District Attorney John J. Flynn stated that the county never received notification sent out by then-State Attorney General Dennis Vacco announcing that the U.S. District Court ruled the statute governing the dissemination of indecent material to minors via the internet, N.Y. Penal Law § 235.21(3), overly broad and violates the Commerce Clause of the U.S. Constitution and ordered a permanent injunction barring enforcement of the statute.
This situation came to light when Cameron Stroke, a West Seneca resident, was suspected of child exploitation in 2011. Investigators requested a search warrant for Stroke’s home premised on a violation of the statute in question. Stroke’s laptop and other material were confiscated by the state police and turned over to the FBI when it was determined that it would become a federal investigation.
Stroke’s attorney, James Harrington, entered a motion to have all of the evidence suppressed. He argued that the warrant was based on a law that Judge Loretta Preska ruled was unconstitutional in the 1997 case American Library Association v. Pataki, 969 F.Supp. 160 (S.D.N.Y. 1997), because it could potentially affect harmless communications.
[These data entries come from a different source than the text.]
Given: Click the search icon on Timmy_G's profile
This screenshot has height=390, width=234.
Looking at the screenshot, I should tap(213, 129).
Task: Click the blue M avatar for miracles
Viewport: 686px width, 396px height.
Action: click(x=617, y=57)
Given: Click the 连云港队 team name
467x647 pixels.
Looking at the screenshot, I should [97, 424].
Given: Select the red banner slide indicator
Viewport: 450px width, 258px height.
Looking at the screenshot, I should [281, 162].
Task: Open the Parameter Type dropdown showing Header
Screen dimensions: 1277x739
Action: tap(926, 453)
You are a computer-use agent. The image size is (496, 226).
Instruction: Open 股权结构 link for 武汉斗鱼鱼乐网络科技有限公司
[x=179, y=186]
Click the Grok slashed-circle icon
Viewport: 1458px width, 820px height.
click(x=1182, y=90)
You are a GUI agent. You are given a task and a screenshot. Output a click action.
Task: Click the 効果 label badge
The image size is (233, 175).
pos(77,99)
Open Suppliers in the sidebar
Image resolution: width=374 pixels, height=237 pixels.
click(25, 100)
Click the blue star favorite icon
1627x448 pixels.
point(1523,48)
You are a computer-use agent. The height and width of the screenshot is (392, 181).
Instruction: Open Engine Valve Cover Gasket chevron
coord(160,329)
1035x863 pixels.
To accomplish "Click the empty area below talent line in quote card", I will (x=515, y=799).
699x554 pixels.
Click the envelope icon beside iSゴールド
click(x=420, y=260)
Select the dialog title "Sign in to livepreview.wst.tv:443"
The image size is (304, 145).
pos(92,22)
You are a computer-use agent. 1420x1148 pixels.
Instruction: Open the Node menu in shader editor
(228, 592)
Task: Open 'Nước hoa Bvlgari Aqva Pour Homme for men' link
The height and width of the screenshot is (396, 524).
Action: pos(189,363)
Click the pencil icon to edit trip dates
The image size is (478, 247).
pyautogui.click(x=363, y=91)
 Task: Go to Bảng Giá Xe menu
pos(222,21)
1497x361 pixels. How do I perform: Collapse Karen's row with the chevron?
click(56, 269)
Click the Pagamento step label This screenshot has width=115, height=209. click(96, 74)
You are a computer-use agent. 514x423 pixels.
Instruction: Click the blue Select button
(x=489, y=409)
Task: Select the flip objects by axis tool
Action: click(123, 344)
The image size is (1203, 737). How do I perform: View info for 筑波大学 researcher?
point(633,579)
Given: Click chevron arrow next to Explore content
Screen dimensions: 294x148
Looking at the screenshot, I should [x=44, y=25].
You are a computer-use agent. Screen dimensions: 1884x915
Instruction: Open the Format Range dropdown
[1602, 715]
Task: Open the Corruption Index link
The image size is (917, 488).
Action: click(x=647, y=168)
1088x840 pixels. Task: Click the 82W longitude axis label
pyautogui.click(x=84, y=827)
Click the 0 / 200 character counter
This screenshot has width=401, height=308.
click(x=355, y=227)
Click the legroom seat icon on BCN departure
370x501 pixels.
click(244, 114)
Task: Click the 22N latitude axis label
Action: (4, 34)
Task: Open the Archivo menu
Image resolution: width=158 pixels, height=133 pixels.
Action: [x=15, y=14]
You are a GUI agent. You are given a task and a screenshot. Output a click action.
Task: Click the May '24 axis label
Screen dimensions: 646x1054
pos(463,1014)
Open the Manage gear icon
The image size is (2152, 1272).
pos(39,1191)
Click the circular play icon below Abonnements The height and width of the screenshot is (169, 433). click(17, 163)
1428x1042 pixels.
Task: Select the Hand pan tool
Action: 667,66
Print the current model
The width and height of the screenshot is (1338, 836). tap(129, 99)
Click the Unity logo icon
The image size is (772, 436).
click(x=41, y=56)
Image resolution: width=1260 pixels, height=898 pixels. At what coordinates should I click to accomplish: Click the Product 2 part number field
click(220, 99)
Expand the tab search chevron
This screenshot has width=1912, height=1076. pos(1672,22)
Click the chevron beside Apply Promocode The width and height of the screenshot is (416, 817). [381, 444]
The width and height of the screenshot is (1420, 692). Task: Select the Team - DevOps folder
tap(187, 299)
When questioned, Flynn stated that the county had no record of ever receiving notification of the injunction. He said he was not even aware of it until he was subpoenaed in Stroke’s case. He said his office no longer enforces the statute and that he has sent letters to local police departments to discontinue charging under it as well. He said they would entertain legal attempts to overturn convictions based on violating the statute since 1997. Erie County has charged 25 people with violation of the statute since the ruling and convicted 11.
U.S. Magistrate Judge Hugh Scott, presiding in Stroke’s case, said, “Those convictions will continue, at least in Erie County, because the Erie County District Attorney’s Office essentially has declared that a 21-year-old statewide injunction does not apply to it.” He is also quoted as saying, “The court is, quite frankly, disturbed at the level of negligence, to be charitable, or passive aggressive defiance, that has occurred and continues to occur.”
Investigators contend that the warrants and charges were not issued in bad faith, instead they were completely unaware of the injunction and attempted to follow the law they believed was in place.
The wrongful convictions in Erie County have led to lawsuits being filed.